Had the steamboat system been at once perfected, the mail could have been carried with much more rapidity; but the progress of the new invention was slow. After the trial trip of the “Clermont,” Aug. 17, 1807, five years elapsed before the declaration of war; yet in 1812 New York possessed no other steamline than the Albany packets. Steam-ferries plied to Hoboken, Amboy, and other places in the immediate neighborhood; but neither Newport, New London, nor New Haven enjoyed steam communication with New York until after the war. In the spring of 1813 eight or nine steamboats belonged to the city of New York, but only three, which ran to Albany, were more than ferries. At the same time Philadelphia possessed six such ferry-boats. From Baltimore a steamer ran to the head of Chesapeake Bay; but the southern coast and the town of Charleston saw no steamboat until a year after the war was ended.
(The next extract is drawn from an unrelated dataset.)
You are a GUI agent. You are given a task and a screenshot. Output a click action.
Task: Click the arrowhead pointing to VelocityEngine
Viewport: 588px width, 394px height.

The West was more favored. In 1811 a boat of four hundred tons was built at Pittsburg and sent down the river to New Orleans, where it plied between New Orleans and Natchez. Two more were built at the same place in 1813–1814; and one of them, the “Vesuvius,” went down the river in the spring of 1814, rousing general interest in the midst of war by making the trip in nine days and a half, or two hundred and twenty-seven hours. The “Vesuvius” remained on the Mississippi for the next two years, but was burned with her cargo in the summer of 1816. By that time the world was thinking much of steamboats, and their use was rapidly extending, though regular trips were still uncommon except in the east.